--- Passage provided ---

Up in Harlem, on the boulevard named for Malcolm X, stands the Schomburg Center for Research in Black Culture, and it was to its Langston Hughes Auditorium, named for the great black poet, that I went Tuesday, notebook in hand, to interview History and marvel at what it had done.

Charlie Rangel was wondering the same thing. He is the congressman from Harlem and chairman of the House Ways and Means Committee, a Korean War veteran, tough as the nearby streets and vaccinated against disappointment by life itself. He mounted the stage and, in a voice perilously close to cracking, said, "I never thought I'd see my country take the children of slaves and make one of them the leader of the free world."

Of course, Barack Obama is not a descendant of slaves - but that is hardly the point. The point instead is that he would have been a slave himself in another era, denied the right to vote in another, and then schooled separately and inferiorly and then humiliated and treated with contempt so routinely that the white world would hardly have noticed.

During the presidency of Herbert Hoover, Congress appropriated funds for the mothers of soldiers killed in World War I to go to Europe to visit their graves. The government divided the women by race. "White mothers sailed to Europe in style while black mothers whose sons had been killed in their country's service were assigned to 'cattle ships.'" This is from William E. Leuchtenburg's forthcoming "Herbert Hoover."

If you read history, you come across these ugly episodes all the time. Racism in America was an insufferable ordinariness, a daily slap in the face, thousands of cuts and abrasions and an attempt to crush the spirit.

Harlem knows all about that. It is the capital of black America. The man up on the stage, Rangel, is the lineal-political descendant of Adam Clayton Powell, the first black congressman from New York. Powell, too, now has a street named for him.

In 1967, Powell was expelled from Congress for corruption. By then, his brilliance and fervor had turned to anger and entitlement - a mixture made toxic by the color of his skin. When voters returned him to office nevertheless, I went to his headquarters in Harlem and he said "Keep the faith, baby" and gloried in a sweet vindication. By 1970 he had lost his seat (to Rangel) and by 1972 he was dead, only 63, a tall man brought low by a refusal to stoop.

The crowd in the Langston Hughes Auditorium was slow to warm up. They had been given noisemakers, but maybe the polls were wrong. Maybe the election would be stolen. But then, the states started to fall in line: New Jersey, Maine, Delaware, Illinois. A whoop and some hollering for each. But these were all expected to go for Obama.

Pennsylvania fell with a thud. On the large TV screen on the stage, it crashed to the ground at precisely 8:39 CNN time. It set off an explosion that rolled out onto Malcolm X Boulevard and then, in a block or two, it seemed to settle down and then it stilled. Out on the boulevard, youths hung out and others strolled (it was balmy) and it seemed like nothing had happened. But it had - irrevocably. History was out in the street, invisible but powerful, and it would, you'll see, improve lives the way it had once ruined them. Change: It can happen.

---

Required actions -
a) Shorten the paragraph of the Harlem passage that begins "During the presidency of Herbert Hoover" and keep its main facts.
b) Duplicate the Harlem passage word for word, from "Up in Harlem, on" up to and including "it had done.".
c) In the Harlem passage, at what time did Pennsylvania fall on the TV screen?
The listing that comes next has no role in this work.

--- Recorded information ---

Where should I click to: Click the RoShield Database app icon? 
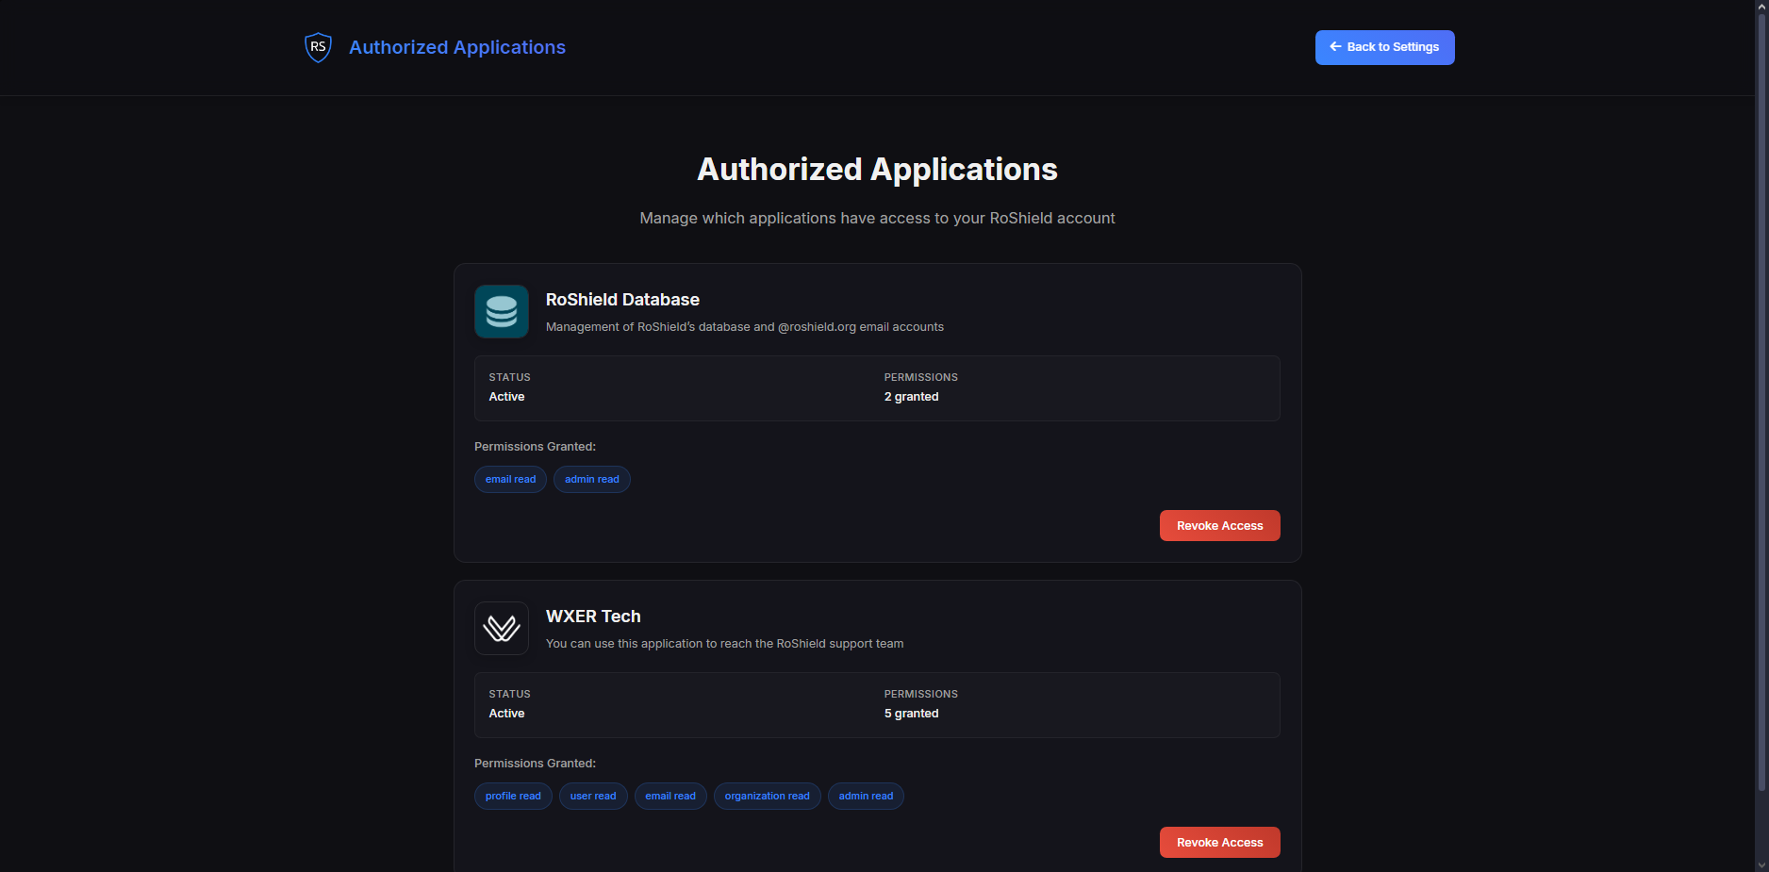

---

Responses by item number -
a) Under Herbert Hoover, Congress funded trips to Europe so mothers of soldiers killed in World War I could visit their graves, but the government split the women by race. White mothers sailed in style, while black mothers were assigned to "cattle ships." The account comes from William E. Leuchtenburg's forthcoming "Herbert Hoover."

b)
Up in Harlem, on the boulevard named for Malcolm X, stands the Schomburg Center for Research in Black Culture, and it was to its Langston Hughes Auditorium, named for the great black poet, that I went Tuesday, notebook in hand, to interview History and marvel at what it had done.

c) It fell at precisely 8:39 CNN time.